◆ EXERCISE REQUIREMENTS
Each line from the one containing "ắc quy ô tô (83, 2106)" through the final line of the data below must be repeated exactly.

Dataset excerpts
━━━━

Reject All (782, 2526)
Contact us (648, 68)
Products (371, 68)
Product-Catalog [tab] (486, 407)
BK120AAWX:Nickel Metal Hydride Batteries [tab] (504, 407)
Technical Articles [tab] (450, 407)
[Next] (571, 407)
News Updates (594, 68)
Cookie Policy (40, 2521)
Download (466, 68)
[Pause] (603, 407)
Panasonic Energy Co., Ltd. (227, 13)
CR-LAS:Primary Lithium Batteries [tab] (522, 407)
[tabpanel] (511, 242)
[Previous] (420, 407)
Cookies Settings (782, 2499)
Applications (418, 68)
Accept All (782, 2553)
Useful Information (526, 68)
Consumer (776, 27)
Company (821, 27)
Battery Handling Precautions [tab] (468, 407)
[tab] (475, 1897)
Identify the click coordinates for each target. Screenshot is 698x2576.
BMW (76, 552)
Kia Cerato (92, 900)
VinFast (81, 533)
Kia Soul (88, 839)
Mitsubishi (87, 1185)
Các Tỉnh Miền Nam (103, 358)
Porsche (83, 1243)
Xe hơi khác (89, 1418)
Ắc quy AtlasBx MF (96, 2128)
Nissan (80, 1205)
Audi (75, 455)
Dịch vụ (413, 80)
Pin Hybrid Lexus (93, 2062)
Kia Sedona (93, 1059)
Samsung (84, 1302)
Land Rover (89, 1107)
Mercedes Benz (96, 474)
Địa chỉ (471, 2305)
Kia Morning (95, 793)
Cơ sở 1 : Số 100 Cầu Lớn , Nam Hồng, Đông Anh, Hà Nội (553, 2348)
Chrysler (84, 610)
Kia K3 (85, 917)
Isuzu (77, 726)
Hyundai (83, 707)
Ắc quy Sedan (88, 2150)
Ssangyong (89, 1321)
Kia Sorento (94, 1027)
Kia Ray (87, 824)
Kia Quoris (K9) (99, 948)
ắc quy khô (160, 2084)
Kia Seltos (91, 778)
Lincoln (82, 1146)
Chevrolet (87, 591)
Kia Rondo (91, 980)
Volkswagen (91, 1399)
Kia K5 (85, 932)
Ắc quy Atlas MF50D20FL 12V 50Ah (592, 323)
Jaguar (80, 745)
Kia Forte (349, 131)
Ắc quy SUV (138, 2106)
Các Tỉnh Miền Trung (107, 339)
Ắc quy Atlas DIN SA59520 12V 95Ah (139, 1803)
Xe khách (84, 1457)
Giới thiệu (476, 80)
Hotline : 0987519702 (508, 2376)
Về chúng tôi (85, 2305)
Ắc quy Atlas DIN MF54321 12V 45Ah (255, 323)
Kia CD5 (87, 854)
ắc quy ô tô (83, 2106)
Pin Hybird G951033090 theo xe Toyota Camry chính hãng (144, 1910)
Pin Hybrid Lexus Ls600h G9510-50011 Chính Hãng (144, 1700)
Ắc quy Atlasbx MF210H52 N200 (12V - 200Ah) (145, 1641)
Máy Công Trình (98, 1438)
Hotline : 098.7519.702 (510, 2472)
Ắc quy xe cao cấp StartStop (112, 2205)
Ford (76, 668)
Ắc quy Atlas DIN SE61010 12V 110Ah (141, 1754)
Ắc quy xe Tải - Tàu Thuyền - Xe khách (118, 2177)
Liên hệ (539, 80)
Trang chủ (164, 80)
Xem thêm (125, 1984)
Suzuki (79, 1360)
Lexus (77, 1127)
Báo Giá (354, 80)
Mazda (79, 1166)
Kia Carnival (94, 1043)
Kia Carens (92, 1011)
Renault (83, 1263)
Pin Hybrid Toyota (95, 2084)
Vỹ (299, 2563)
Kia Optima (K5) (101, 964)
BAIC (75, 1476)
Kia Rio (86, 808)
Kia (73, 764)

━━━━

◆ EXPECTED ANSWER
ắc quy ô tô (83, 2106)
Pin Hybird G951033090 theo xe Toyota Camry chính hãng (144, 1910)
Pin Hybrid Lexus Ls600h G9510-50011 Chính Hãng (144, 1700)
Ắc quy Atlasbx MF210H52 N200 (12V - 200Ah) (145, 1641)
Máy Công Trình (98, 1438)
Hotline : 098.7519.702 (510, 2472)
Ắc quy xe cao cấp StartStop (112, 2205)
Ford (76, 668)
Ắc quy Atlas DIN SE61010 12V 110Ah (141, 1754)
Ắc quy xe Tải - Tàu Thuyền - Xe khách (118, 2177)
Liên hệ (539, 80)
Trang chủ (164, 80)
Xem thêm (125, 1984)
Suzuki (79, 1360)
Lexus (77, 1127)
Báo Giá (354, 80)
Mazda (79, 1166)
Kia Carnival (94, 1043)
Kia Carens (92, 1011)
Renault (83, 1263)
Pin Hybrid Toyota (95, 2084)
Vỹ (299, 2563)
Kia Optima (K5) (101, 964)
BAIC (75, 1476)
Kia Rio (86, 808)
Kia (73, 764)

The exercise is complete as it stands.